1 42 U.S.C. § 1988. the parties sought in bringing suit.”2 Defendant does not dispute that Plaintiff is the prevailing party in this action. A reasonable attorney’s fee under § 1988 is determined by a “deceptively simple mathematical equation:”3 the hours reasonably expended during the litigation multiplied by a reasonable hourly rate.4 Courts refer to this amount as the “lodestar,” as it is the “guiding light”

in determining a reasonable fee. There is a strong presumption that the lodestar amount is a reasonable fee.5 After determining the lodestar, the Court must consider whether an adjustment, either upward or downward, is necessary to arrive at a reasonable fee. The factors set forth in Johnson v.
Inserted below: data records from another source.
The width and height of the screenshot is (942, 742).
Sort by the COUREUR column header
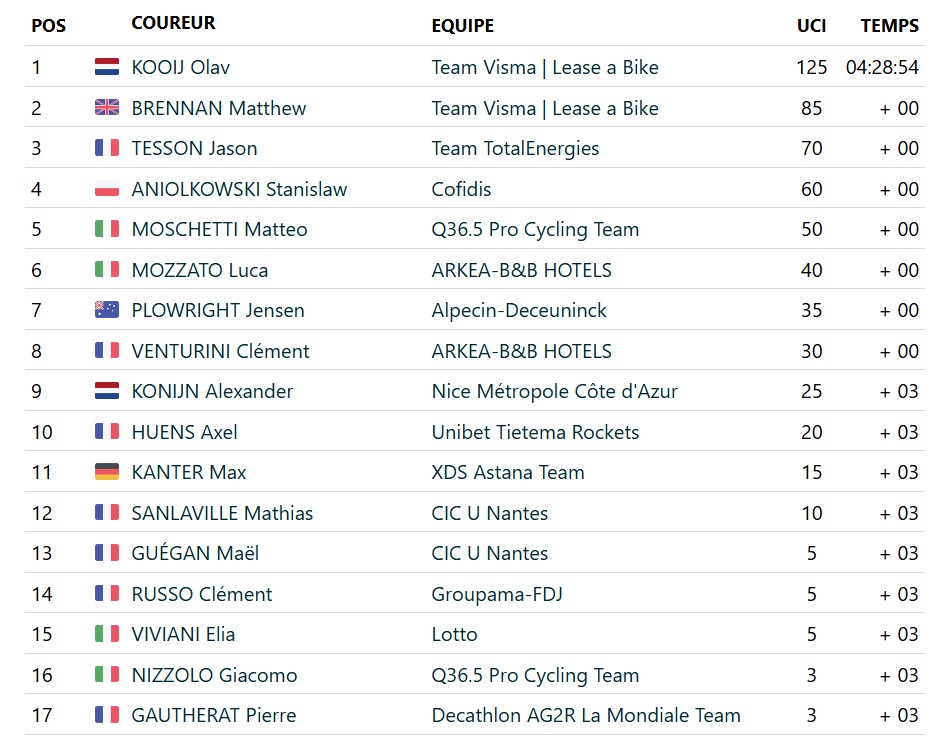tap(173, 23)
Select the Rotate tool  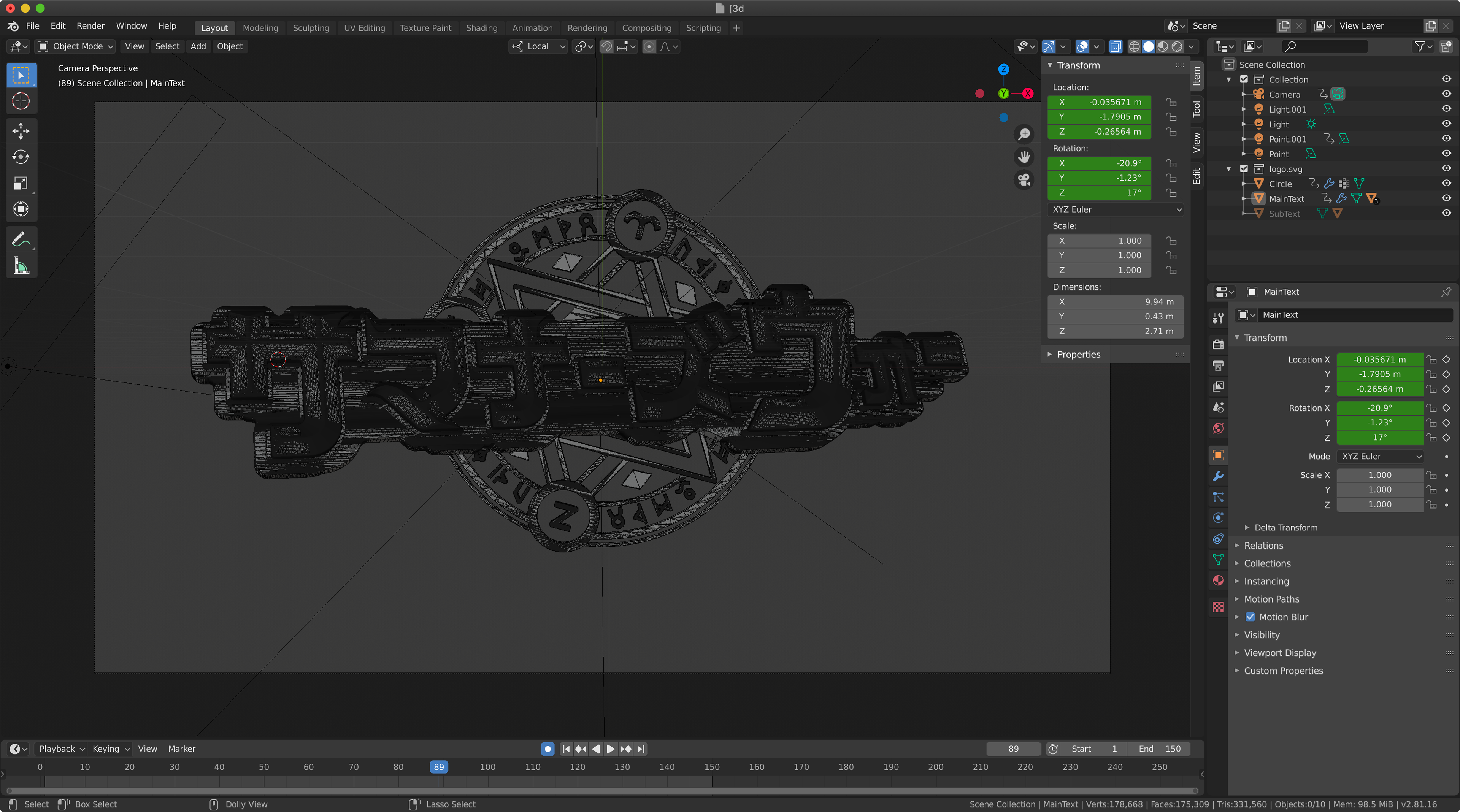click(x=21, y=157)
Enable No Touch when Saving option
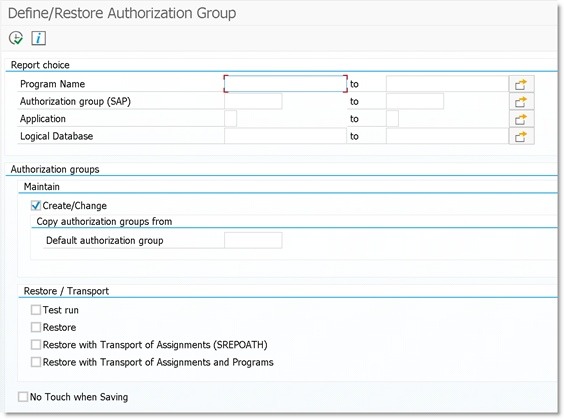The height and width of the screenshot is (419, 564). 23,397
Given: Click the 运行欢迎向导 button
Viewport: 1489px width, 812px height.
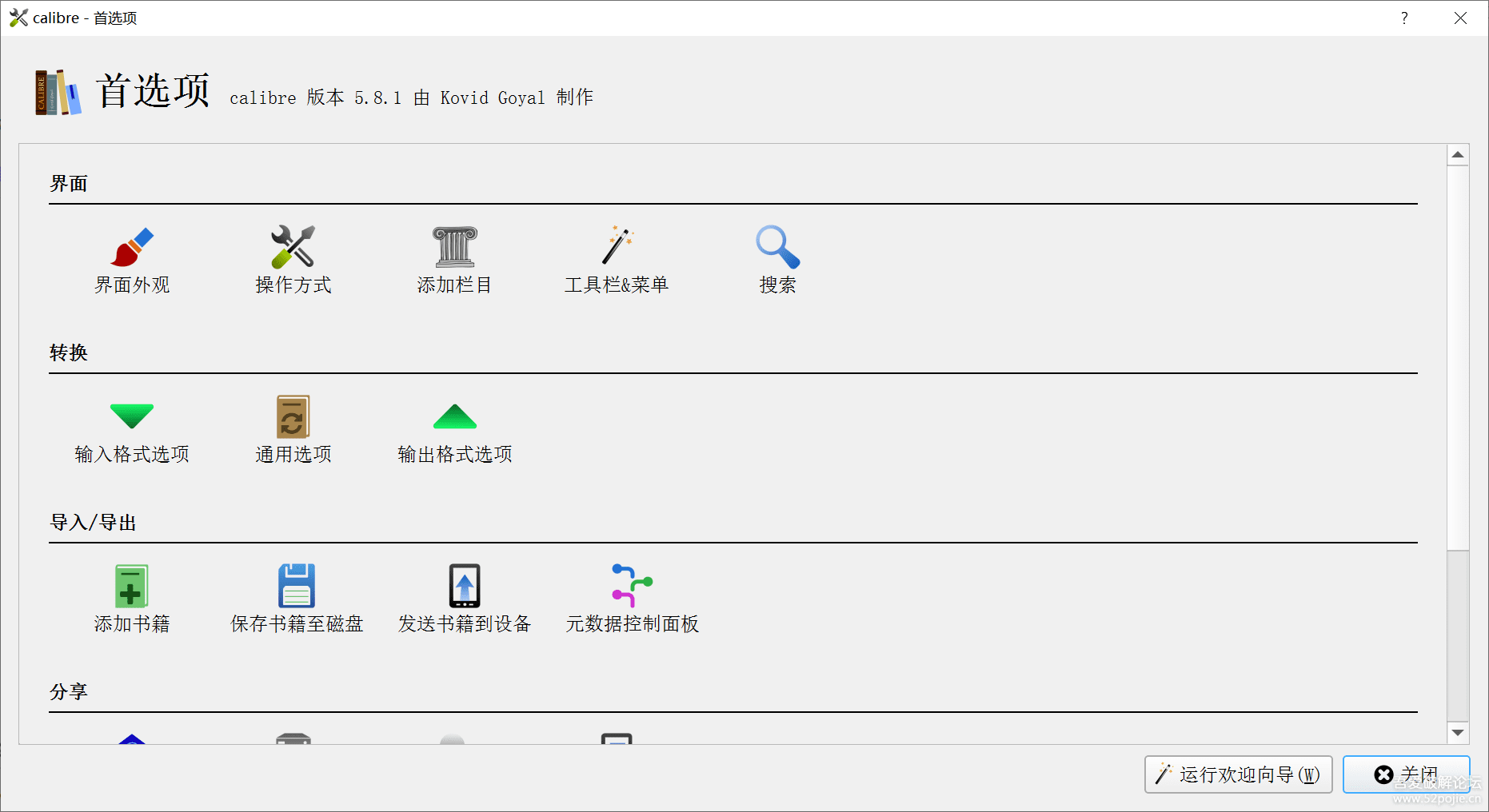Looking at the screenshot, I should [1238, 774].
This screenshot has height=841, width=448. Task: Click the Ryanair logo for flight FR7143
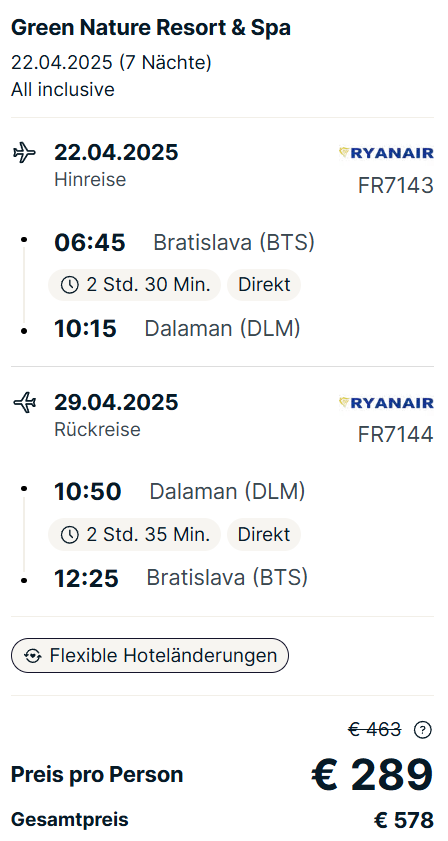[x=386, y=153]
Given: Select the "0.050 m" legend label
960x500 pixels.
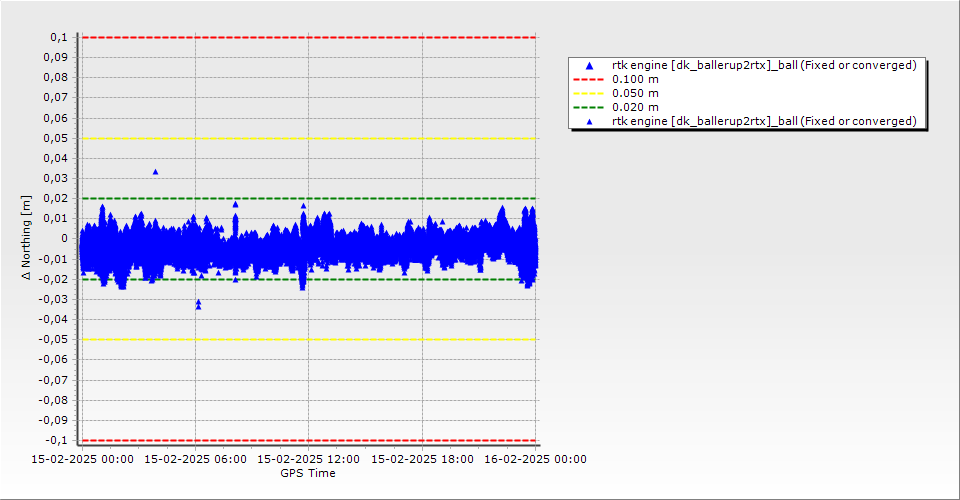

Georgia Highway Express, Inc.,6 are helpful in determining whether an adjustment is appropriate.7 These factors are: (1) time and labor required; (2) novelty and difficulty of the questions presented in the case; (3) skill required to perform the legal services properly; (4) preclusion of other employment by the attorneys because they accept engagement in the case; (5) customary fee; (6) whether the fee is fixed or contingent; (7) any time limitations imposed by the client or circumstances; (8) amount involved and results obtained; (9) experience, reputation, and ability of the attorneys; (10) undesirability of the case; (11) nature and length of the professional relationship with the client; and (12) awards in similar cases.8

2 Tex. State Teachers Ass’n v. Garland Indep. Sch. Dist., 489 U.S. 782, 791-92 (1989) (internal alteration and quotations omitted). 3 Dartez v. Peters, 2022 WL 2817601, at *6 (D. Kan. 2022). 4 Flitton v. Primary Residential Mortg., Inc., 614 F.3d 1173, 1176 (10th Cir. 2010) (citation omitted). 5 Homeward Bound, Inc. v. Hissom Mem’l Ctr., 963 F.2d 1352, 1355 (10th Cir. 1992) (quoting Pennsylvania v. Del. Valley Citizens’ Council for Clean Air, 478 U.S. 546, 565 (1986), as supplemented, 483 U.S. 711 (1987)). 6 488 F.2d 714 (5th Cir. 1974), abrogated in part on other grounds by Blanchard v. Bergeron, 489 U.S. 87, 90 (1989)). 7 Anchondo v. Anderson, Crenshaw & Assocs., L.L.C., 616 F.3d 1098, 1103 (10th Cir. 2010 (noting that “under appropriate circumstances [the Johnson factors] may be useful in determining subsequent ad hoc adjustments to the lodestar.”). 8 Cecil v. BP Am. Prod. Co., 2018 WL 8367957, at *4 (E.D. Okla. 2018). Although the court may consider each factor, it need not consider those factors “subsumed within the initial calculation of hours reasonably expended at a reasonable hourly rate.”9 This is because the lodestar amount should be the primary consideration when determining fee award.10 It is the burden of the party seeking attorney’s fees to “establish the reasonableness of each dollar, each hour, above zero.11 A “reasonable attorney’s fee is one that is adequate to attract

competent counsel, but . . . that does not produce windfalls to attorneys.”12 While an evidentiary hearing is “generally preferred” when a motion for attorney’s fees raises factual disputes, the Court may decide such a motion without a hearing based on its familiarity with the case, so long as the parties are given “ample opportunity to brief and argue” the motion and provide pertinent affidavits.13 Even after a notice of appeal is filed, the district court retains jurisdiction of over collateral matters such as the propriety and amount of an award of attorney’s fees.14

9 Id. (citation and internal quotation marks omitted). 10 Id. (citation and internal quotation marks omitted). 11 Mares v. Credit Bureau of Raton, 801 F.2d 1197, 1210 (10th Cir. 1986). 12 Three RP Ltd. P'ship v. Dick's Sporting Goods, Inc., 2019 WL 7717395, at *1 (E.D. Okla. 2019). 13 Michael A. Cramer, MAI, SRPA, Inc. v. United States, 47 F.3d 379, 383 (10th Cir. 1995) (citing cases). 14 Lancaster v. Indep. Sch. Dist. No.